Stored records:
+ + +

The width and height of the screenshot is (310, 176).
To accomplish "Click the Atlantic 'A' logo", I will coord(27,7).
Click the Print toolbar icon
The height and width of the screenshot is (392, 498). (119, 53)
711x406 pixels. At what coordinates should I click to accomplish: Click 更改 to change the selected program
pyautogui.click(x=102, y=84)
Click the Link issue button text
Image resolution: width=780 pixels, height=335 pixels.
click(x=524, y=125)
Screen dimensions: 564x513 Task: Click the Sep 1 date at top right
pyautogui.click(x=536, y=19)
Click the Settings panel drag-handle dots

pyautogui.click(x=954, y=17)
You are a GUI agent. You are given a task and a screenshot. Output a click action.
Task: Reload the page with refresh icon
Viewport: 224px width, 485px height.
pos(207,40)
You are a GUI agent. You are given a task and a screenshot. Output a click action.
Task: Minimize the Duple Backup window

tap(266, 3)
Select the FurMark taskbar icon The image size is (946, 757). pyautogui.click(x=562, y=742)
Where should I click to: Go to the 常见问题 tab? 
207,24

+ + +

-- What you have to do --
Write out each record again, keeping every word as it is.

-- Exercise response --
The width and height of the screenshot is (310, 176).
To accomplish "Click the Atlantic 'A' logo", I will coord(27,7).
Click the Print toolbar icon
The height and width of the screenshot is (392, 498). (119, 53)
711x406 pixels. At what coordinates should I click to accomplish: Click 更改 to change the selected program
pyautogui.click(x=102, y=84)
Click the Link issue button text
Image resolution: width=780 pixels, height=335 pixels.
click(x=524, y=125)
Screen dimensions: 564x513 Task: Click the Sep 1 date at top right
pyautogui.click(x=536, y=19)
Click the Settings panel drag-handle dots

pyautogui.click(x=954, y=17)
You are a GUI agent. You are given a task and a screenshot. Output a click action.
Task: Reload the page with refresh icon
Viewport: 224px width, 485px height.
pos(207,40)
You are a GUI agent. You are given a task and a screenshot. Output a click action.
Task: Minimize the Duple Backup window

tap(266, 3)
Select the FurMark taskbar icon The image size is (946, 757). pyautogui.click(x=562, y=742)
Where should I click to: Go to the 常见问题 tab? 
207,24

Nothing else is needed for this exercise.